ATRI Debunks CSA Crash Risk
by Apex Capital | October 3, 2012
On October 1, The American Transportation Research Institute (ATRI) released a study regarding the correlation of motor carrier Compliance, Safety, Accountability (CSA) scores and crash predictability. This research extends upon previously collected data by using in depth statistical analysis to provide more accurate and directly correlated results. The verdict is in… CSA scores do not accurately predict a carrier’s crash risk.
According to the October 2nd article in the Commercial Carrier Journal entitled ATRI report: CSA scoring measures ineffective, “[The] ATRI analyzed the Federal Motor Carrier Safety Administration’s Safety Measurement System and crash data from a sample of 471,306 motor carriers with evidence of recent activity in the past 24 months, focusing on the five BASICs available to the general public. ATRI said the research expanded upon previous investigations by introducing a sophisticated statistical analysis that provides more accurate and direct results, According to ATRI, the research finds a strong safety basis for the Unsafe Driving, Fatigued Driving and Vehicle Maintenance BASICs; partial support for the Controlled Substances and Alcohol BASIC; and no support for the Driver Fitness BASIC.”

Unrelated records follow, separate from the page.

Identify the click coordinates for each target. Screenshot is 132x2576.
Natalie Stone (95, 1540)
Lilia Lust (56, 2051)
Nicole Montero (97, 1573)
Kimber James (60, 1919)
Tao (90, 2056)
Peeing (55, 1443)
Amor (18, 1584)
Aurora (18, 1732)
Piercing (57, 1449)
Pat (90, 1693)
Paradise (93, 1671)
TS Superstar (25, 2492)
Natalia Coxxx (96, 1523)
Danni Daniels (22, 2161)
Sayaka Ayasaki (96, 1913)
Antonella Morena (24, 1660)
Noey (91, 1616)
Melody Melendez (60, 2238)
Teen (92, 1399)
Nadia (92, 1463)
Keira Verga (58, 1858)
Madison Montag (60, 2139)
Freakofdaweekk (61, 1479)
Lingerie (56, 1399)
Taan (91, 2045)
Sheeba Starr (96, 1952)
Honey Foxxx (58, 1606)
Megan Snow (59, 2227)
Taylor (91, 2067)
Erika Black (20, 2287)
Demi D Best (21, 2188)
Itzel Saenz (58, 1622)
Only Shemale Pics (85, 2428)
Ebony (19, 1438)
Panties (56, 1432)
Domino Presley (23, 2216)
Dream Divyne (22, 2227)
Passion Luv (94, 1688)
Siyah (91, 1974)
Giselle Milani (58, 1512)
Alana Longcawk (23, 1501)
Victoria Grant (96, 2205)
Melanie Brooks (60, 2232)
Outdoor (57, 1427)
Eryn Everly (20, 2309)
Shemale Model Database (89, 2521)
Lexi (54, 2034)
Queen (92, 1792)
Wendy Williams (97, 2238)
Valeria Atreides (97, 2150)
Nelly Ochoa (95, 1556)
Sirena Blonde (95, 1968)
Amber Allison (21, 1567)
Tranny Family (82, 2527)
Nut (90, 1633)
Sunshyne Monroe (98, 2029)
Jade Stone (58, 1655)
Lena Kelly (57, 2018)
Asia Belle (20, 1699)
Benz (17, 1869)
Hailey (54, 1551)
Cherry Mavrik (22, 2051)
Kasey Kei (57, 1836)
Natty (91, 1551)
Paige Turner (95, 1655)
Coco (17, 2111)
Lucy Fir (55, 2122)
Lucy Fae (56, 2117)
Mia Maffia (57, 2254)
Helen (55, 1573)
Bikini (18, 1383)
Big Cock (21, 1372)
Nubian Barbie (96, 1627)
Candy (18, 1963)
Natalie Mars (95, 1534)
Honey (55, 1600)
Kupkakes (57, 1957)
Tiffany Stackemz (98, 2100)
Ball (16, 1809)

ATRI’s statistical analysis denounces CSA’s Driver Fitness BASIC scoring models ability to predict crash risk but supports other aspects and the value of the program. According to the ATRI’s press release on October 1, announcing the results of the data analysis, “[The] ATRI proposed an alternative method for communicating fleet safety information to the public in a way that more accurately reflects carrier safety performance.” View about blog from ATRI regarding this topic.
ATA Calls for CSA Changes
The American Trucking Association (ATA) has called for changes to the CSA scoring models and data dissemination to better able to achieve its commendable goals. According to the ATA, a continued flaw in the system is the lack of crash accountability or the designation of fault in reported wrecks, especially those with fatalities. Apex Capital shares the ATA’s concerns and has been a proponent of change to the program.
With questions regarding the reliability and integrity of the oftentimes lacking data, the CSA is being called back to the drawing board. Current models and perceptions of the accuracy and usefulness of the scores are damaging to truck drivers and they companies they work for as well as the brokers and shippers who are being held vicariously responsible for the actions of the carrier they hire to haul their load. Based on limited, faulty and sometimes a lack of information, more than just a truck driver’s employability is at jeopardy.
Thanks to the ATRI’s research there is data to support the necessity of change to the current FMCSA system in order to develop an accurate and reliable program while upholding the intent and responsibility of the FMCSA.